En effet, qu'ils soient civils ou militaires, les partisans du président déchu sont, jusqu'à preuve du contraire, des citoyens jouissant de tous leurs droits, dont ceux d'être éligibles et électeurs. Tant que ces droits civiques leur sont garantis, les candidatures des anciens dignitaires et des militaires doivent donc être autorisées. Cela participe d'une part de la volonté d'inclure tous les Burkinabè au processus électoral et politique, mais aussi d'éviter de créer d'autres frustrations susceptibles de provoquer une nouvelle crise. Laissons chacun tester sa popularité et le peuple tranchera. Depuis le départ de Blaise Compaoré, chacun se croit en effet capable d'assumer les plus hautes fonctions. On peut certes reprocher à ces anciens dignitaires d'avoir fait preuve de lâcheté en accompagnant Blaise Compaoré dans ses velléités de pouvoir à vie. Mais la page étant tournée, laissons-les montrer de quoi ils sont capables en l'absence de leur mentor qu'ils estimaient irremplaçable.
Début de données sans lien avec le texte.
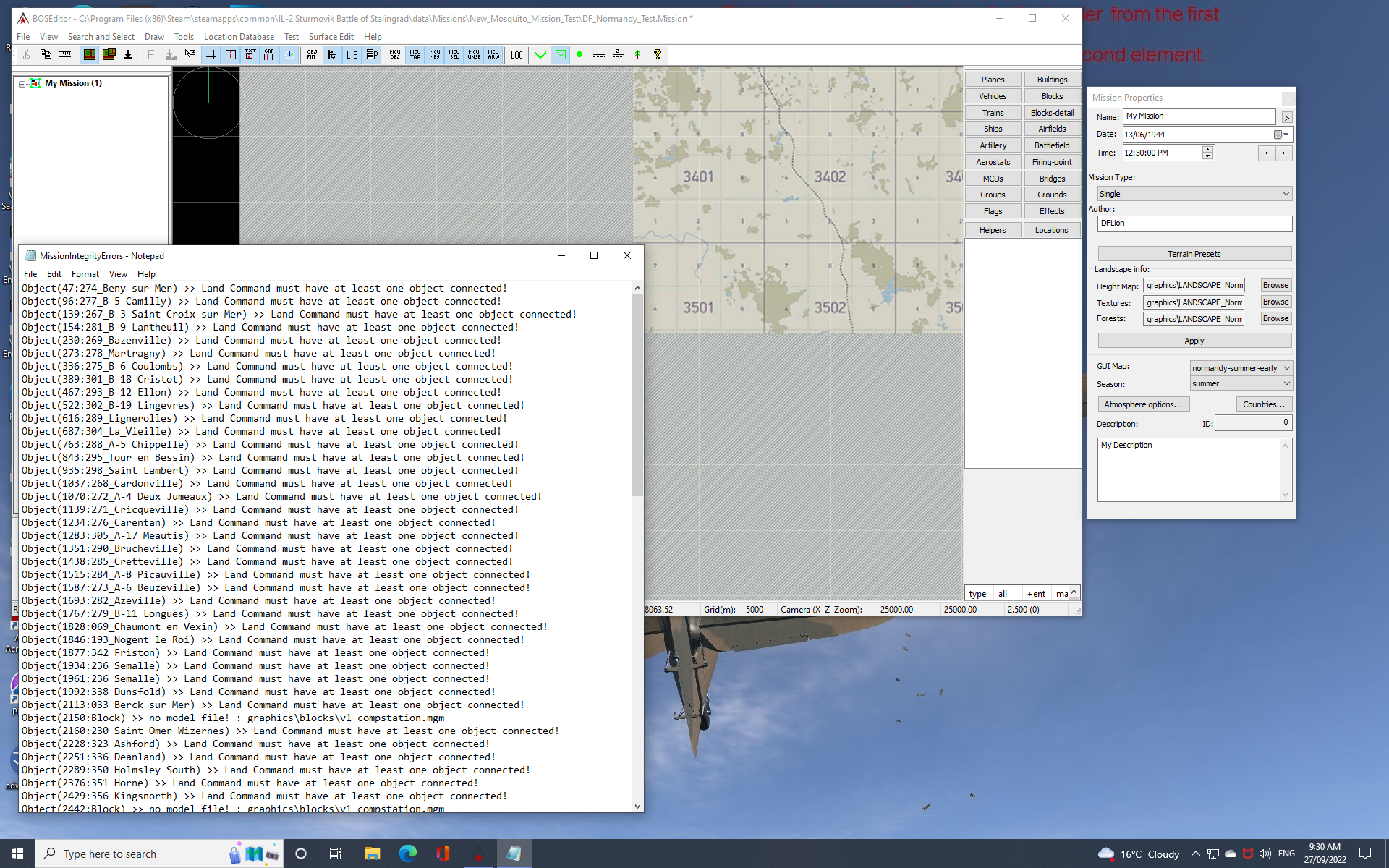Image resolution: width=1389 pixels, height=868 pixels.
Task: Expand the My Mission tree node
Action: 22,84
Le dernier mot doit appartenir au peuple à travers les urnes. Dans la page nouvelle qui va s'écrire, tous ceux qui ne sont pas frappés d'inéligibilité par la loi, doivent pouvoir se mettre dans les starting-blocks. Ce sera la meilleure façon de savoir ce que pense le peuple des électeurs de tous ceux qui aspirent à le gouverner. C'est vrai que dans le Burkina profond, les choix électoraux sont parfois biaisés par l'analphabétisme et la pauvreté. La preuve, Blaise Compaoré s'est toujours fait réélire avec des scores à la soviétique malgré tout son passif. Ces élections devront donc être un test de la maturité politique ou non des Burkinabè, surtout ceux des zones les plus reculées. Avec la nouvelle donne, il se peut que les citoyens votent en leur âme et conscience, sans pression d'aucune sorte, même s'il ne faut pas trop rêver. L'insurrection ne changera pas d'un coup de baguette magique les pratiques électorales au Burkina. L'achat des consciences tournera encore à plein régime. Tant qu'une loi très répressive sur cette question de la corruption électorale ne sera pas prise, il faut s'attendre à la pérennisation de cette notion de « bétail électoral ». Les vrais défis pour le Burkina post-insurrection, ce ne sont pas tant les candidatures des anciens dignitaires, que la mise en place d'une législation bannissant toute atteinte à l'éthique électorale.

Le vrai combat à mener par tous les démocrates sincères doit de ce fait porter entre autres sur l'instauration des candidatures indépendantes aux législatives et municipales, l'interdiction de toute forme d'achat de conscience des électeurs, le contrôle strict des dépenses de campagne, le renforcement de l'impartialité de l'Administration, le bannissement de tout usage des moyens de l'Etat, etc. C'est en bâtissant une loi électorale solide et sans complaisance, capable de démasquer et de punir les fraudes de toutes sortes, que l'on inscrit notre démocratie dans la durée.

Il ne viendra alors à l'esprit de personne, de tenter de tricher pour se faire élire. C'est pourquoi la controverse sur l'autorisation ou non de certaines candidatures n'a pas lieu d'être. Le problème se posera toujours à chaque élection. La meilleure garantie contre les imposteurs, c'est d'assurer l'égalité des chances à tous les candidats et de permettre un vote responsable de tous les électeurs, à travers des textes très stricts.